CASE #4: Nightly fevers and weight loss

Submitted by Aubrey Corrigan, PA-S

Diagnosis: Thyroid storm

Follow-up: The emergency medical service was called and the patient was transported to the hospital emergency room. At presentation, this patient exhibited signs that led the medical staff to believe that he could be in thyroid storm. Even though his symptoms could have been due to dehydration or an anemia, the possibility of thyroid storm must be addressed and ruled out as a source of the symptoms.

Thyroid medications can cause a patient to go into crisis due to their small therapeutic range; if the level is too high it can push patients from euthyroid to hyperthyroid, or even into crisis.
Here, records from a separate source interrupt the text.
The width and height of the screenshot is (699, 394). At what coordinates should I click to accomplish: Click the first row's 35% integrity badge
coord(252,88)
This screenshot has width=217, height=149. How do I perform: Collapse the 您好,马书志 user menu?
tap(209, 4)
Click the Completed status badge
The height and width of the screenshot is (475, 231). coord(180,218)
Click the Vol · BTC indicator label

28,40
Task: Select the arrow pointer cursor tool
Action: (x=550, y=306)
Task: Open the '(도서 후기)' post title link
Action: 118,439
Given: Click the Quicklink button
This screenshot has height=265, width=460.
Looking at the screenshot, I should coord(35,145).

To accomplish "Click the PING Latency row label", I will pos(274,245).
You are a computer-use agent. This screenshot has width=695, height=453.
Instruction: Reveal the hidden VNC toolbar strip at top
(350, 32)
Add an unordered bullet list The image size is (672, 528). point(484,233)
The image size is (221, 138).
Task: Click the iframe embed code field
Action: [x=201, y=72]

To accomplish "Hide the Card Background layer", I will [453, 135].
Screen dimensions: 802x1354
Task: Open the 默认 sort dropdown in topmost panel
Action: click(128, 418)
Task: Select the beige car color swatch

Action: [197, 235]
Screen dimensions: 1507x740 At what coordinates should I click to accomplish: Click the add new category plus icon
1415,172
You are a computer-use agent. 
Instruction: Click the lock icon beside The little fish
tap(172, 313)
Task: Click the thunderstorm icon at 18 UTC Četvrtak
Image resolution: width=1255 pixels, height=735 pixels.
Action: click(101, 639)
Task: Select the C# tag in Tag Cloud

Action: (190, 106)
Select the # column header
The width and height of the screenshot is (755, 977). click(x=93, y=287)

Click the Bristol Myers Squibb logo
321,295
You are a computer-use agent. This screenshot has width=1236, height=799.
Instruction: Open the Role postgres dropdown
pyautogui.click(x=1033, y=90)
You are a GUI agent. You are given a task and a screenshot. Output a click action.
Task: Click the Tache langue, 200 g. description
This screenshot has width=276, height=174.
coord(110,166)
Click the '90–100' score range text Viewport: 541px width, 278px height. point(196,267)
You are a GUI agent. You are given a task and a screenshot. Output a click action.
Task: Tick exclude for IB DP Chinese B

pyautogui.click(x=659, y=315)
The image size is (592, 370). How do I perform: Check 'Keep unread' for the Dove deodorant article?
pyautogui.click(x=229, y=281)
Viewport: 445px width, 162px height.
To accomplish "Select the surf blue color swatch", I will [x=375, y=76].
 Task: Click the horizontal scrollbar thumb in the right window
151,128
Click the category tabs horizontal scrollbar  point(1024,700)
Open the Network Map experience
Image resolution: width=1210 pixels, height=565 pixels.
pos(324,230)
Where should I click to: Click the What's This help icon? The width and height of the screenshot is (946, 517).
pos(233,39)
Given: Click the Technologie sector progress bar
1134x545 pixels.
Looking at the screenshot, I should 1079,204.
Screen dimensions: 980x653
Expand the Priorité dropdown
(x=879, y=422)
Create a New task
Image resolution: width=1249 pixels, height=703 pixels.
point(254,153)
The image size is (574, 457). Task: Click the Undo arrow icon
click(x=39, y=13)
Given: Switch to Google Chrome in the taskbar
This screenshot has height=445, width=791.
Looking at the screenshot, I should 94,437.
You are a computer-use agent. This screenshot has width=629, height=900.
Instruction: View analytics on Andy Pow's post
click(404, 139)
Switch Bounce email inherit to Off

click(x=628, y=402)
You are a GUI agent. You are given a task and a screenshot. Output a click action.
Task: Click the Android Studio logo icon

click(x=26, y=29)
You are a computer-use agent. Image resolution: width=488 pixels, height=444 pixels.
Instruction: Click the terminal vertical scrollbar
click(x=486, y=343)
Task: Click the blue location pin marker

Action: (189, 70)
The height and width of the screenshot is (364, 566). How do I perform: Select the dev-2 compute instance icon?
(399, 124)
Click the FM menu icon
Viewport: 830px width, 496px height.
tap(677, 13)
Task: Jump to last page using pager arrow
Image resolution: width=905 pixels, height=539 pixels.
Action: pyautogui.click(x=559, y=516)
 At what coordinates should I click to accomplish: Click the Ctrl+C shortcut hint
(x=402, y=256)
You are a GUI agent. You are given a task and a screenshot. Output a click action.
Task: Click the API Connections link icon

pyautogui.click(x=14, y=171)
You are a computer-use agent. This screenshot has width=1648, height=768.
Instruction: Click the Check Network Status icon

The patient was on 100 micrograms of levothyroxine daily. National guidelines recommend that patients are dosed at 1.6 micrograms/kilograms/day. Because this patient is 56.75 kg, his recommended dose would be 90.8 micrograms/day; he is taking 100 micrograms/day. The higher dosage may have caused his thyroid to become overactive, bringing him to crisis.

The patient was sent to the emergency room for proper evaluation to rule out thyroid storm as well as other diagnoses. Thyroid storm is life threatening and must be recognized early and treated to prevent patient death. A good rule to follow in any area of medicine is when a diagnosis is considered, it must be either ruled in, or ruled out. It is the job of the clinician not only to find the right diagnosis, but also to prove that the other possibilities are wrong.